In Kirk v. United Gas Public Service Co., 185 La. 580, 170 So. 1, this court stated that the general rule is not inflexible, and that its application depends on the facts and circumstances of each case. Many cases were cited therein where the rule was relaxed and the driver of the automobile exonerated from negligence.

Many cases have held to the effect that ordinarily a motorist is negligent in not slowing down to a speed at which he can stop instantly when blinded by headlights. However, a careful examination will reveal that the circumstances and facts of each case were taken into consideration in arriving at a conclusion. Also, it has been held in many cases that a motorist was guilty of negligence because he failed to see the obstruction or object in time to stop before colliding with it; but, the facts and circumstances of each case have been considered in determining whether or not the motorist had sufficient reasons for not seeing the object or obstruction in time to stop.

In the case of Moncrief v. Ober, 3 La.App. 660, it was held that a small cable stretched above the surface of a public road was such an unusual obstruction that the failure of a motorist to detect it did not indicate negligence on his part.

In the case of Kirk v. United Gas Public Service Co., supra, wherein a motorist saw an object ahead of him in the road which he thought was a shadow or repaired patch in the road and did not observe that it was a dead yearling until a moment before it was struck, when it was too late to stop, we arrived at the conclusion that it would be unreasonable to hold the motorist negligent in failing to see the yearling sooner than he did.

From the facts certified it appears that the plaintiff was driving at a moderate rate of speed, between 40 or 45 miles an hour, on an open highway, with his car properly lighted, and that he slowed down to between 20 and 25 miles an hour on meeting the approaching cars. There is nothing to indicate that the neighborhood within the vicinity was thickly populated. There is nothing in the facts to indicate that the location was such that the plaintiff would expect cars to be parked on the highway, as would be expected where the location was thickly populated.
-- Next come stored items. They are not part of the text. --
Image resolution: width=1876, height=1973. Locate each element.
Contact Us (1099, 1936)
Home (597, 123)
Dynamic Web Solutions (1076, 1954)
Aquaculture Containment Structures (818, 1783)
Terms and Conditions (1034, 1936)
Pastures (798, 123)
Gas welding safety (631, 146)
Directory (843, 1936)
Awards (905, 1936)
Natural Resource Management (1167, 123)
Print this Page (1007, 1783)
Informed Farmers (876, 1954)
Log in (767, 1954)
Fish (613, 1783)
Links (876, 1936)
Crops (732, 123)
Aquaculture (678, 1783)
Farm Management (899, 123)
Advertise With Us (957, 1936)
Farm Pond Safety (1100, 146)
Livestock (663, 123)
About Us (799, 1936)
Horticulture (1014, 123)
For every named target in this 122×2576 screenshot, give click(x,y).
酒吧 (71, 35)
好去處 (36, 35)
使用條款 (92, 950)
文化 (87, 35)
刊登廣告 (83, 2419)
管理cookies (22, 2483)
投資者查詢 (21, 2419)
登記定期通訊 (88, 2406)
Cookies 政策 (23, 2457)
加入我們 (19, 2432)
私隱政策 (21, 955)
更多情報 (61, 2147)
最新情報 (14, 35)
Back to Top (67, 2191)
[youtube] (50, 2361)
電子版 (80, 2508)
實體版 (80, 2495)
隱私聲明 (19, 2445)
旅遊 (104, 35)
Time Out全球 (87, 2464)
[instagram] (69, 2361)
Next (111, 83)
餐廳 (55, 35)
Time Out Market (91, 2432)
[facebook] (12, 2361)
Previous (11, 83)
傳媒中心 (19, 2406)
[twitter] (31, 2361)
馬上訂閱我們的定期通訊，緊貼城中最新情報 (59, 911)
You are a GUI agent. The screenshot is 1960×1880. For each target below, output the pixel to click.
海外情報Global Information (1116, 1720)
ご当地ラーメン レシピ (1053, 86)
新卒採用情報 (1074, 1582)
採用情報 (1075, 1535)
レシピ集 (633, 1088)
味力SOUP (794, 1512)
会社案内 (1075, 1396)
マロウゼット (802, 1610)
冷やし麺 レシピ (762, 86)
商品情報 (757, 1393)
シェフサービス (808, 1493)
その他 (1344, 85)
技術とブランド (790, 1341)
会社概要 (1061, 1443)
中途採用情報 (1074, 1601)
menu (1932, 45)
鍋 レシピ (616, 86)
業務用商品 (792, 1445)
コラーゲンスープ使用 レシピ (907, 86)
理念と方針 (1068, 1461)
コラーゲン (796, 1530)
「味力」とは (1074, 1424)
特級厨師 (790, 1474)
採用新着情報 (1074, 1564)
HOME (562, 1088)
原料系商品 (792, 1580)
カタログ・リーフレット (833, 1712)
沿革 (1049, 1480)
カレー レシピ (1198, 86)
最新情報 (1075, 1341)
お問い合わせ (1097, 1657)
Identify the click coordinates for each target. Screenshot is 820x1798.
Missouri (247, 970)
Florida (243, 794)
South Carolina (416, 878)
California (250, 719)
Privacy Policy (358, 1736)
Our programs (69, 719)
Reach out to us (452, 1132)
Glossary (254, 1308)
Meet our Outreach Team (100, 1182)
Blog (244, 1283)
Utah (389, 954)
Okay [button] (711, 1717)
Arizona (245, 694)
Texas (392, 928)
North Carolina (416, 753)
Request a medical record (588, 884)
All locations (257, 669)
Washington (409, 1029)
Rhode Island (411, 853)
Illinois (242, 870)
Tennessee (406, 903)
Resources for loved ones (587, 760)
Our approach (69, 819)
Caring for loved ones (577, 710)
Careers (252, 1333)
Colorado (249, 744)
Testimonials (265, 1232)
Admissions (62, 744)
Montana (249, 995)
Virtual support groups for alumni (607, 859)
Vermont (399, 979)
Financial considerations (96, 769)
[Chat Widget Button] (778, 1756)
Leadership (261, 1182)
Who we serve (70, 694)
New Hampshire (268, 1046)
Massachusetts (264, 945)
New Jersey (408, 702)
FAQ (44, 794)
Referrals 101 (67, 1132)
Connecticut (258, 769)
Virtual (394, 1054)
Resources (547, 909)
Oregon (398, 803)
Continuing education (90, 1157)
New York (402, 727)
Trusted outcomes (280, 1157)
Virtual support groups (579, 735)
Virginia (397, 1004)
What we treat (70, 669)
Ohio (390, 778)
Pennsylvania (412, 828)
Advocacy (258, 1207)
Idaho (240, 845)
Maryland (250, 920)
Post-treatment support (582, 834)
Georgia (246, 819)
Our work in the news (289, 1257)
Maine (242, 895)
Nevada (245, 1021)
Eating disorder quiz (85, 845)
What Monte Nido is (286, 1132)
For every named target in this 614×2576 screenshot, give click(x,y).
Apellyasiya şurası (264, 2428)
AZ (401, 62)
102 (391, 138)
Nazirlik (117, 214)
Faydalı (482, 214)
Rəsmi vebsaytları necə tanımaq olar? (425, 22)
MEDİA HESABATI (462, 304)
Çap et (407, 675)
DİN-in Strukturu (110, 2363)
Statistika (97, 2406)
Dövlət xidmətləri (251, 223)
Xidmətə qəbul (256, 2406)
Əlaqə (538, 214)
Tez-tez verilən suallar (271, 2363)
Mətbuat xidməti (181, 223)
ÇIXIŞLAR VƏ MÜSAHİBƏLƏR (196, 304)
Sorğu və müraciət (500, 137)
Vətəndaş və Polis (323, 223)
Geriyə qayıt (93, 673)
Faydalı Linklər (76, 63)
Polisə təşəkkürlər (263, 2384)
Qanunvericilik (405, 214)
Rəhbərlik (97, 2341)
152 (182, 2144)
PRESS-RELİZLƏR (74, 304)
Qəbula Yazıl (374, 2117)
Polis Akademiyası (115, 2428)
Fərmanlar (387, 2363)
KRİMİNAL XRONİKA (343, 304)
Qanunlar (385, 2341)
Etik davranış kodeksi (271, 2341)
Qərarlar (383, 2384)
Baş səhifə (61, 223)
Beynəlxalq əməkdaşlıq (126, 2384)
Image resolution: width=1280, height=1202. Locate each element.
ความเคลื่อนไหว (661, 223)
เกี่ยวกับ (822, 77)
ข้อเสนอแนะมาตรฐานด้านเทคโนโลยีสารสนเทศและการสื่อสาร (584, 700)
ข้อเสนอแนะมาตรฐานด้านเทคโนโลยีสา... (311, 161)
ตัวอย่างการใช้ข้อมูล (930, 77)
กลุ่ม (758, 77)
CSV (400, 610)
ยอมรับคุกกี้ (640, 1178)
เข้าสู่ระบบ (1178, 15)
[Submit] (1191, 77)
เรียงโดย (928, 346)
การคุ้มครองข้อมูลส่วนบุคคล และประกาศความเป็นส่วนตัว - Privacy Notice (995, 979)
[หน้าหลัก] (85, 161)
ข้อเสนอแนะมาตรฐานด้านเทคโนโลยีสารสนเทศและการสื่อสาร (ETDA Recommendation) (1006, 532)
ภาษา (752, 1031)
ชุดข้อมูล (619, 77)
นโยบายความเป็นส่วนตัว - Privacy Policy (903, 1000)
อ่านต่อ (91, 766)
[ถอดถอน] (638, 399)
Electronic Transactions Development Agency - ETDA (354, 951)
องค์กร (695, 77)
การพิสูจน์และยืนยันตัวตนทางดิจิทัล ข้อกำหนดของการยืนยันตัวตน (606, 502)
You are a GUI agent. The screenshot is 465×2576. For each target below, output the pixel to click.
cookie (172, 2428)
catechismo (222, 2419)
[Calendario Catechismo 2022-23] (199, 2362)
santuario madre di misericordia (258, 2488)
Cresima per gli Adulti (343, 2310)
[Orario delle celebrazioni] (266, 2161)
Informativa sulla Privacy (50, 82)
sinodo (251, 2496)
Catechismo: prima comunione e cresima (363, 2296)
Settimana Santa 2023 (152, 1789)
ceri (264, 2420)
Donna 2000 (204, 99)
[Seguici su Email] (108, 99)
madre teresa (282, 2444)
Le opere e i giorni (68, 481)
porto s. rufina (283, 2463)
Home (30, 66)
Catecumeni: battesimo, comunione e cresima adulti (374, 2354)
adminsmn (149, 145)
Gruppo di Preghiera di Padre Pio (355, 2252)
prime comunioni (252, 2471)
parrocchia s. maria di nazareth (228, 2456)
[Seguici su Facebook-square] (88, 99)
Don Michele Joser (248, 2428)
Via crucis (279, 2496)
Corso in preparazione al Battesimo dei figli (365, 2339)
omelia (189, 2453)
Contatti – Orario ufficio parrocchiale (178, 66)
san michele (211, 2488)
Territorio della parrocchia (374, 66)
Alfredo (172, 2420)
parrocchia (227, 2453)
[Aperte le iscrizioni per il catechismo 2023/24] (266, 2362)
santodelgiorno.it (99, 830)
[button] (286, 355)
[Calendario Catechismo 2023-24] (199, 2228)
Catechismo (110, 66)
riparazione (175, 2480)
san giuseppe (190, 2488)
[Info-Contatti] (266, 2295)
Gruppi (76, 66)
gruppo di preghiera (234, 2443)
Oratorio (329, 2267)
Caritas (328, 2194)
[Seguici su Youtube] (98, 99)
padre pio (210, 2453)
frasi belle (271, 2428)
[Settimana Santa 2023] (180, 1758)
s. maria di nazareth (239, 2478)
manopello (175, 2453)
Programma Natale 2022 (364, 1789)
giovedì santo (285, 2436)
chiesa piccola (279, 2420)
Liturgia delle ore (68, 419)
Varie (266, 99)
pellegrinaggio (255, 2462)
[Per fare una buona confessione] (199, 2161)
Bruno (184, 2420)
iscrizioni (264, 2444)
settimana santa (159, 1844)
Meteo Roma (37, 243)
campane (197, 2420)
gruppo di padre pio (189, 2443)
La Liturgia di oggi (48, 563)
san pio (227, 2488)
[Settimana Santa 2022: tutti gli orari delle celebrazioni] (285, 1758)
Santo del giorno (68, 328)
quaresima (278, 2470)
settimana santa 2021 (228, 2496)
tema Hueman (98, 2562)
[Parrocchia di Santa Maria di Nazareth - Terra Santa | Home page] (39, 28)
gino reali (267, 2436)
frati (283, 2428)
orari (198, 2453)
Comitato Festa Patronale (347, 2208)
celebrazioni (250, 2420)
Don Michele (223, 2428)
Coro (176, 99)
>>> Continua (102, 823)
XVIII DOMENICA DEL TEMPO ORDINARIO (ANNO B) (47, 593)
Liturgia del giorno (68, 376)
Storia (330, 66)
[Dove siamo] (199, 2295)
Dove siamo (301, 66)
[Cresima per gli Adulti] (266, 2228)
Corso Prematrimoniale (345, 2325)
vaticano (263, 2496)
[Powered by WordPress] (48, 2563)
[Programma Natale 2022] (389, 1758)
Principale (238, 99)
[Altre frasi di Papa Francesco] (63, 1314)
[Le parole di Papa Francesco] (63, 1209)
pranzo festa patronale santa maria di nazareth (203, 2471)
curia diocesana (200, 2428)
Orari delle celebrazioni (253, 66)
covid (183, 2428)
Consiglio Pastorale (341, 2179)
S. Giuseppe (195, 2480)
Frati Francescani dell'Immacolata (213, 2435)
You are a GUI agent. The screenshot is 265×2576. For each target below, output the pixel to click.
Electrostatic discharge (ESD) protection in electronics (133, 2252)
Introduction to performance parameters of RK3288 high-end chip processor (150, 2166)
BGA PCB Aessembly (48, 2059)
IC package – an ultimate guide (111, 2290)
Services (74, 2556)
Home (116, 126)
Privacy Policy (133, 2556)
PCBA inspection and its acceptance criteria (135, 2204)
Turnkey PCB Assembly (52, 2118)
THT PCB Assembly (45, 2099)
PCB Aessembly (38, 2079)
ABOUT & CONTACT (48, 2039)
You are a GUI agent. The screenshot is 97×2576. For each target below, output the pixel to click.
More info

It appears that the plaintiff was travelling at such a speed, after he slowed down, to enable him to meet an ordinary emergency under the circumstances. If the truck had been parked entirely on the pavement the plaintiff could more easily have seen the wheels and running gear, but the truck was parked at an angle on the edge of the highway with the body extending out into the road some three or four feet above the ground, and some four feet beyond the rear wheels. It was the duty of the plaintiff when meeting the approaching cars to dim his lights. When he dimmed the lights the beam was necessarily thrown down on the highway, causing it to shine under the rear end of the truck, which was protruding some distance over the road. Under these circumstances, we do not think the plaintiff was negligent in failing to see the truck sooner than he did.

For the reasons set out above, our answer to the first question is that we cannot lay down a hard and fast rule to govern in these types of cases because so much depends upon the circumstances of each particular case.

Our answer to question two is that under the facts outlined the plaintiff was not guilty of contributory negligence.